Meu véio andou mais nostálgico que o normal nos últimos dias. Pois pra baixo trocentas fitas de vídeo e um armário inteiro de fotos minha e dos meus dois irmãos mais velhos. Quanta coisa que chamamos de vida, quantos momentos que chamamos de diversão! É difícil imaginar o trabalho que ele teve. Fotografar naquela época não devia ser simples: não tinha google, tanto acesso a câmera, processo de revelação – coisa que meu outro avô fazia na sua casa – e ainda filmar com uma super8 na outra mão, passar pra fita e depois para o DVD. Só pode ser o que? isso mesmo, um pai.
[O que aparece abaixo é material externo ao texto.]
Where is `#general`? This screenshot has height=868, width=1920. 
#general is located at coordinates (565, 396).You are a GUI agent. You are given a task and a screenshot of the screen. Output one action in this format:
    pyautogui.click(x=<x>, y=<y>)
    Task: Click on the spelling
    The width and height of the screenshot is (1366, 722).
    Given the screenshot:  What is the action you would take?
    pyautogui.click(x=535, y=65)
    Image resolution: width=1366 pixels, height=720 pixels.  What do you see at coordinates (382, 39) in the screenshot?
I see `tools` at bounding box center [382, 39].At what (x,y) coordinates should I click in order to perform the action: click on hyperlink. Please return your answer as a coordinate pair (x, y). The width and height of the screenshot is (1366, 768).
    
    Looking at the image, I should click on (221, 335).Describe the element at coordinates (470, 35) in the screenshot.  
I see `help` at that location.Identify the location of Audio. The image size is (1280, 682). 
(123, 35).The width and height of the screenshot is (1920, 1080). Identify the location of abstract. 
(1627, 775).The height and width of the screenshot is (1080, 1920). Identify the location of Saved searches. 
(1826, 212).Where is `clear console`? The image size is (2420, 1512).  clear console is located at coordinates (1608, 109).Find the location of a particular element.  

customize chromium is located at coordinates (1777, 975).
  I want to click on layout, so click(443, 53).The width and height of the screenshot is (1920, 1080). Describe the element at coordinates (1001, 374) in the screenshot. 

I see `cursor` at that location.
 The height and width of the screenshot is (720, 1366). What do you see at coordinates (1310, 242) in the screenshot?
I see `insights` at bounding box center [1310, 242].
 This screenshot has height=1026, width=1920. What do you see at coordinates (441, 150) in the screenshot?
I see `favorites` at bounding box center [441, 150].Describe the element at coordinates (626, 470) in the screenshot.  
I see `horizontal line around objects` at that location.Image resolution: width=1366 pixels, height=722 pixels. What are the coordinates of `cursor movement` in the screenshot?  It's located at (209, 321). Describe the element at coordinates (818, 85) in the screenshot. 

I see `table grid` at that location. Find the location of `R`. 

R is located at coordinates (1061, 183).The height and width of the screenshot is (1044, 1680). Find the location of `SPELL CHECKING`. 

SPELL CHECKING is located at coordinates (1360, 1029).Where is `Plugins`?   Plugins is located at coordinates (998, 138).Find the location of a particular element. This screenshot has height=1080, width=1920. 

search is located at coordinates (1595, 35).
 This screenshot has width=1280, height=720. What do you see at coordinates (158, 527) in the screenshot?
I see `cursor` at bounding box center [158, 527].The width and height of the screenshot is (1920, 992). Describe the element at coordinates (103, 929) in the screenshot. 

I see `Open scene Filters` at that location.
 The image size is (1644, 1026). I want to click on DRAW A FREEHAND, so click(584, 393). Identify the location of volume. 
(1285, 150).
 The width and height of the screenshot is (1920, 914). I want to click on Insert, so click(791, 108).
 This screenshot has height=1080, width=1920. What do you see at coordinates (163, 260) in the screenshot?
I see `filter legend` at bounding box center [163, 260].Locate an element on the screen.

Uma noite ele me enviou um vídeo com o título “minha menina”. Eu, com 4 anos, um carrinho, brincando em uma mureta de 2 metros de altura, a menina dele sentada e suja naquele matagal. Obrigada por essa pai, uma infância livre, suja e delíciosa – foi o que pensei agora. Mas, no momento só disse: Paiê, e se eu caísse? ‘Eu pegava você, oras! como acha que eu consegui quebrar o nariz? mas, eu não podia perder aquelas fotos’, ele me lembrou quando criou asas e voou quando pensou que eu ia cair de uma beliche e estraçalhou o nariz em um degrau enquanto eu não sai do lugar. Pai, como você deixava eu me balançar naquele pé de manga, e se eu caísse? ‘Eu voava e pegava você’. Eu acredito.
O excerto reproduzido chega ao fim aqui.